Ceramic heaters, spot lamps and heat mats are also ways to heat a vivarium. All of these have their advantages and disadvantages, but in my opinion, none weigh as well as an electric hob.

LIGHTENING

Viper Boas are primarily nocturnal, meaning they come out in the dark of night. This is when their top predators are sleeping, and their prey is awake. Lighting for this species is not important. However, having artificial light in a vivarium is aesthetically pleasing to the owner and is a good addition to a snake’s enclosure. They will use this as a photo period and their regular clock will generally adjust to the settings you have your light set to.

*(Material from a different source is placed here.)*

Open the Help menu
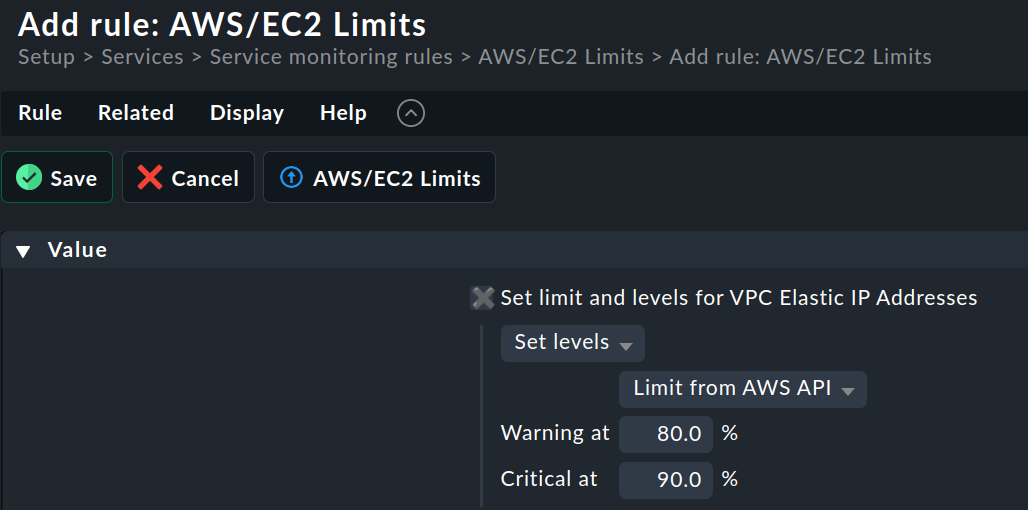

They do not require any form of special lighting, such as a D3 ultraviolet light commonly used for diurnal species. An Arcadia Natural Sunlight Fluorescent Lamp is a good form of lighting. This comes in lengths from 12″ to 48″ and I suggest using the largest size that can fit inside your vivarium.

The humidity

Viper Boas occur in most of New Guinea and the surrounding islands and are therefore exposed to high humidity. This should be repeated in captivity to help the overall health and well-being of your snake. A humidity range of 80-90% will allow snakes to clean their skin properly and become less prone to any problems such as respiratory infections.

Nutrition

Juveniles or males should be offered fuzzy or small mice, and as they grow older mice or mice should become larger. An adult female boa must feed on smaller mice. One of these every 2 weeks is enough. An adult male can take fuzzy mice or large mice. Juveniles should be fed regularly, every 7 days is ideal. Their metabolic rate is higher than adults and as they grow, they need a lot more food to keep them going. Viper Boas have a low metabolism compared to many snakes, they move very little and do not require the same amount of food as many other species. Snakes have the ability to build up a large reserve of fat and get fat very easily. However, losing weight is a much more difficult task. Fat snakes will not live as long as a healthy snake because of liver and kidney problems. If you are unsure of your snake’s weight, check with a reptile veterinarian.